In nuclear fusion, the atomic nuclei of hydrogen atoms get forced together to form heavier atoms, like helium. This produces a lot of energy relative to a tiny amount of fuel, making it a very efficient source of power. It is far cleaner and safer than fossil fuels or conventional nuclear power, which is created by fission—forcing nuclei apart. It is also the process that powers stars.
Controlling nuclear fusion on Earth is hard, however. The problem is that atomic nuclei repel each other. Smashing them together inside a reactor can only be done at extremely high temperatures, often reaching hundreds of millions of degrees—hotter than the center of the sun. At these temperatures, matter is neither solid, liquid, nor gas. It enters a fourth state, known as plasma: a roiling, superheated soup of particles.
The task is to hold the plasma inside a reactor together long enough to extract energy from it. Inside stars, plasma is held together by gravity. On Earth, researchers use a variety of tricks, including lasers and magnets. In a magnet-based reactor, known as a tokamak, the plasma is trapped inside an electromagnetic cage, forcing it to hold its shape and stopping it from touching the reactor walls, which would cool the plasma and damage the reactor.
Controlling the plasma requires constant monitoring and manipulation of the magnetic field. The team trained its reinforcement-learning algorithm to do this inside a simulation. Once it had learned how to control—and change—the shape of the plasma inside a virtual reactor, the researchers gave it control of the magnets in the Variable Configuration Tokamak (TCV), an experimental reactor in Lausanne. They found that the AI was able to control the real reactor without any additional fine-tuning. In total, the AI controlled the plasma for only two seconds—but this is as long as the TCV reactor can run before getting too hot.

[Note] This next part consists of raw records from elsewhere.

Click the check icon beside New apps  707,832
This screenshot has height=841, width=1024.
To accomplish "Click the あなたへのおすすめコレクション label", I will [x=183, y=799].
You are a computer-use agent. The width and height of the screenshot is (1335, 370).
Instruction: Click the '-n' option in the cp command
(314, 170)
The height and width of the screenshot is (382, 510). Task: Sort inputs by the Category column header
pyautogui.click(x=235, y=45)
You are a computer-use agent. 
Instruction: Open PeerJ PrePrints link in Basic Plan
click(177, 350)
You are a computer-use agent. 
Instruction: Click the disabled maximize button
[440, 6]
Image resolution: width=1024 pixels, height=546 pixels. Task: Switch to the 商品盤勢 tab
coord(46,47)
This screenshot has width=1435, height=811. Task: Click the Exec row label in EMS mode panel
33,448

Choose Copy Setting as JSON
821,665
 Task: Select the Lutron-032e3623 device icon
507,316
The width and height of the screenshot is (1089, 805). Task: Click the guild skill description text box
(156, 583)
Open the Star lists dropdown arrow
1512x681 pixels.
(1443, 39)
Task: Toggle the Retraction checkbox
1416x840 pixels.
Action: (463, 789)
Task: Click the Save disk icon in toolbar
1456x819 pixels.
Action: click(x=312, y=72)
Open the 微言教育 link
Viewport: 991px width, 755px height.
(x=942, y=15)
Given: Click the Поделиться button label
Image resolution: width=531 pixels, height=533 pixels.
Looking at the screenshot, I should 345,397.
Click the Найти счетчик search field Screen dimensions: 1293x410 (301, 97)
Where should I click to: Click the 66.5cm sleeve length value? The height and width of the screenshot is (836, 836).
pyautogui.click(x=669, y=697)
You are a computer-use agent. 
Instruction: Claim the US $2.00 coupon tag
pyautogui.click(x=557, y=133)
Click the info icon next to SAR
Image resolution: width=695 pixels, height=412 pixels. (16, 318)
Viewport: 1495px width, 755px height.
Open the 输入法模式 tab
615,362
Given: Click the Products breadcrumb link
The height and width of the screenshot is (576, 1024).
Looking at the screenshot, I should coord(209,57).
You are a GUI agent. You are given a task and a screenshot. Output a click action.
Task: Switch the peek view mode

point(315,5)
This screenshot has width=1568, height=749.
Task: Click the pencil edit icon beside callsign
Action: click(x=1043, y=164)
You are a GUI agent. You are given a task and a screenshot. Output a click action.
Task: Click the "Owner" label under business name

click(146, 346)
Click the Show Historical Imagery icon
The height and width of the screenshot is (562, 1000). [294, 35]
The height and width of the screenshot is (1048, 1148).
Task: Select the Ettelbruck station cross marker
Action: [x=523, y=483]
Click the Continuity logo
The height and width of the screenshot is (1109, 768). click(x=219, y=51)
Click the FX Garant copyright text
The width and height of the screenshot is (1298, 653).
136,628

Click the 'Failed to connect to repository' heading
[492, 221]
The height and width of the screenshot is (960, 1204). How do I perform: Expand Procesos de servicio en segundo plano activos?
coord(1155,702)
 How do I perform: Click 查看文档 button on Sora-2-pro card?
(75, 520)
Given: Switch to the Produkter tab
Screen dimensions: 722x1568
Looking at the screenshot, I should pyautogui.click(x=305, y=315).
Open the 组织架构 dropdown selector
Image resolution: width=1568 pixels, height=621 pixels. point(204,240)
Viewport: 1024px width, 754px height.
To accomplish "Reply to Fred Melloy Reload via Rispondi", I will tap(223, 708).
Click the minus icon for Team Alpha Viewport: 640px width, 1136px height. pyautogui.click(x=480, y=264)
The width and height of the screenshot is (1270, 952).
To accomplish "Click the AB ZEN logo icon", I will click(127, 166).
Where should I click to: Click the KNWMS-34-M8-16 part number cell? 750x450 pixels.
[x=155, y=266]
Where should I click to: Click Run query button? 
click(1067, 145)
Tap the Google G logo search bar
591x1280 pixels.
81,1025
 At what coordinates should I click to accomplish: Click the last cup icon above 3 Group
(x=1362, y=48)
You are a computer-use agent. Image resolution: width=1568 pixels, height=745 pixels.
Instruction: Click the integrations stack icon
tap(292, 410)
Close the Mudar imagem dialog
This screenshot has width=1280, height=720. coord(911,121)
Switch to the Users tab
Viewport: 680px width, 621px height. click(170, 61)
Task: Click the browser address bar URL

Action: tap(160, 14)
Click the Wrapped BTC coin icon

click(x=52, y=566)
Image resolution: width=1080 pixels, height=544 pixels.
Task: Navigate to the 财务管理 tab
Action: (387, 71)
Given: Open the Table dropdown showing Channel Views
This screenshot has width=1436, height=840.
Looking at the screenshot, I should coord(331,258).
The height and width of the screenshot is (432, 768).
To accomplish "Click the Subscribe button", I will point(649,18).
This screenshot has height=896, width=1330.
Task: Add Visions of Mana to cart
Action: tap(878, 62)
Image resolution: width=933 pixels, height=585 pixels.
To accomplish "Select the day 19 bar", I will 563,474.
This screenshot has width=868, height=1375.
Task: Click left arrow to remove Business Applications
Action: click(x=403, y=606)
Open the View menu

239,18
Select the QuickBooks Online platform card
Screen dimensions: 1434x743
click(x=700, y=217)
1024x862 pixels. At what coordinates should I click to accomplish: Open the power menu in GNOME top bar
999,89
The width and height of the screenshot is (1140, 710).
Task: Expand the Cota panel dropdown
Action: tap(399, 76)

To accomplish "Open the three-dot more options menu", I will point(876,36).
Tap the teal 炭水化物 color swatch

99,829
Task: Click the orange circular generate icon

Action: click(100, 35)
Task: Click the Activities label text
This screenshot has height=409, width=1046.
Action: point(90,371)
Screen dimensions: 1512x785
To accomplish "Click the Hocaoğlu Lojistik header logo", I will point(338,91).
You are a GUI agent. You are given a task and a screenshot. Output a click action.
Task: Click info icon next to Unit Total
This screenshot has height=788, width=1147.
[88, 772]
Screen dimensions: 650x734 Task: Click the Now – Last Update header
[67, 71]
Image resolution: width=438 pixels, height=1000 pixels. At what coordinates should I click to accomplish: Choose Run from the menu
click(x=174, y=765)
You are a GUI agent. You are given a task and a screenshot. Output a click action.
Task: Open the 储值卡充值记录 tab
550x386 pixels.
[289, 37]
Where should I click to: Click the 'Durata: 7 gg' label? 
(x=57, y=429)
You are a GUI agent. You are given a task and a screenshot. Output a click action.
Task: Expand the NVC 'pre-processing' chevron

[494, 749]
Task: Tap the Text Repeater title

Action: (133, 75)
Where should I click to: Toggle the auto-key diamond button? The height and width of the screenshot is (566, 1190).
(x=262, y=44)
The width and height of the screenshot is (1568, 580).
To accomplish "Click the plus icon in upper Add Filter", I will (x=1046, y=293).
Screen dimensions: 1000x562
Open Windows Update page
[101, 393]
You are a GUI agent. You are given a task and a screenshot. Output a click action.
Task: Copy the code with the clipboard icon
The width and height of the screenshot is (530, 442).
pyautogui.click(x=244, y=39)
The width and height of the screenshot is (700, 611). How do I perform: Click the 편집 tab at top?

Ten thousand times a second, the trained neural network takes in 90 different measurements describing the shape and position of the plasma and adjusts the voltage in 19 magnets in response. This feedback loop is far faster than previous reinforcement-learning algorithms have had to deal with. To speed things up, the AI was split into two neural networks. A large network, called a critic, learned via trial and error how to control the reactor inside the simulation. The critic’s ability was then encoded in a smaller, faster network, called an actor, that runs on the reactor itself.
“It’s an incredibly powerful method,” says Jonathan Citrin at the Dutch Institute for Fundamental Energy Research, who was not involved in the work. “It’s an important first step in a very exciting direction.”
The researchers believe that using AI to control plasma will make it easier to experiment with different conditions inside reactors, helping them understand the process and potentially speeding up the development of commercial nuclear fusion. The AI also learned how to control the plasma by adjusting magnets in a way that humans had not tried before, which suggests that there may be new reactor configurations to explore.
“We can take risks with this kind of control system that we wouldn’t dare take otherwise,” says Ambrogio Fasoli, director of the Swiss Plasma Center and chair of the Eurofusion Consortium. Human operators are often unwilling to push the plasma beyond certain limits. “There are events that we absolutely have to avoid because they damage the device,” he says. “If we are sure that we have a control system that takes us close to the limits but not beyond them, then we can explore more possibilities. We can accelerate research.”